Computer misuse
- The actions of so-called ‘ethical hacking’ groups such as Anonymous are illegal and clearly in breach of s. 3 of the Computer Misuse Act 1990 (and Art. 5 of the Convention on Cybercrime). There is no defence or justification for their actions. They should be arrested and prosecuted as a matter of urgency.
Discuss.
To answer this question I would expect the student to discuss in order:
- Firstly what is the scope of s.3 of the Computer Misuse Act? This occurs when an individual carries out any act which is intended to impair the operation of a computer, to prevent access to data or to hinder the operation of a program. This seems clearly to cover acts such as DDoS often used by Anonymous.

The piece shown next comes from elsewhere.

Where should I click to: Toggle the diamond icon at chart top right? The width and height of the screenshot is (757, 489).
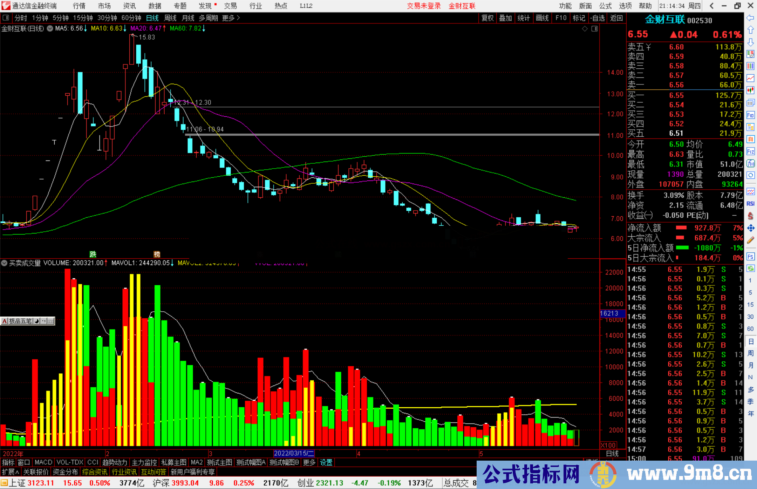point(585,29)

- What about intent? Surely if Anonymous intend some form of civil disobedience they should have a defence? This is the Klang argument as seen in Civil Disobedience Online and Virtual Sit Ins, Civil Disobedience and Cyberterrorism however there is no such defence under the Computer Misuse Act – see DPP v Lennon and R v Cuthbert (in relation to s.1).
- Students can point to cases where arrests and prosecutions have been made under both s.1 and s.3 of the Act in exactly these circumstances such as the James Jeffery case and the Operation Payback prosecutions.
- This calls for an evaluation of the opposing values. Are the police right to arrest and the CPS to prosecute members of Anonymous under s.3 (or s.1) or as Klang claims should there be protection for those involved clearly in campaigns of civil disobedience? Are DDoS attacks the online equivalent of a sit-in? If they are akin to a sit in should they be protected?
- Finally our Convention on Cybercrime duties have to be remembered – would Art.5 acclo for such a defence should we wish to enact one? In my opinion it would.
- Should Gary McKinnon and/or Lauri Love have been tried in the UK under the Computer Misuse Act?
This is a highly politicised issue and some students may hold strong views. These should not get in the way of objective evaluation.
- Explain in some detail the facts behind the McKinnon case and the legal charges laid against him.
- The first question is did McKinnon commit an extraditable offence in 2002? Why was he re-arrested once the Extradition Act 2003 had passed into law?
- Could McKinnon be tried in the UK? For the Act to apply the act must have a connection with the UK. This is defined under s. 5(2) as being either ‘(a) that the accused was in the home country concerned at the time when he did the act which caused the computer to perform the function; or (b) that any computer containing any program or data to which the accused secured or intended to secure unauthorised access by doing that act was in the home country concerned at that time’. As McKinnon was in London at the relevant time he is clearly liable to the regulation of the CMA 1990 under s. 5(2)(a), even though the computers he hacked into were in the US. See also R v Caffrey and R v McElroy.
- It was claimed while McKinnon was under extradition proceedings that the US was the correct forum for the case as that is where the witnesses were resident who would be called and that is where the evidence was sited. However following his defeat in the House of Lords McKinnon signed a statement admitting offences under the CMA, including under ss. 2 and 3. This would mean no witnesses would need to be called and no evidence would need to be laid (except in relation to sentencing). When the process concluded the Director of Public Prosecutions announced that McKinnon would not be prosecuted in the United Kingdom because of the difficulties involved in bringing a case against him when the evidence was in the United States. This is odd. It did not prevent prosecutions in R v Caffrey and R v McElroy where similarly the evidence was in the United States.
- The conclusion is that there is something highly unusual about the McKinnon case. He was treated differently to Caffrey and McElroy. We must assume there was highly sensitive information involved which the US authorities did not want to disclose to a UK court.
- ‘Insider Hacking’ is a contradictory concept. Discuss.
This question invites a discussion of employee or “insider” hacking.
- The answer should begin with a definition of insider or employee hacking highlighting the risks to businesses, customers and society more widely from such attacks.
- A starting point for the legal analysis is the PNC cases: R v Bennett, R v Bonnett and R v Begley, culminating in R v Bignall.
- A detailed analysis of Bignall is required in particular the defence that “their use of the computer, even if it was found to be for private purposes, was not within the definition of “unauthorised access” provided by s. 17(5) of the Act because the access had been with authority even though that authority was used for an unauthorised purpose”.
- A detailed discussion of the problems of the authorised use for unauthorised purpose defence should be analysed in particular the interplay of s.17(2) and s.17(5).
- The answer should then move on to R v Bow Street Magistrates Court and Allison, ex parte Government of the US of America. A discussion of Lord Hobhouse’s approach to s.17(2) and s.17(5) is important.
- Finally a discussion of more recent cases R v Culbert, R v Carey and R v Curzon should be carried out.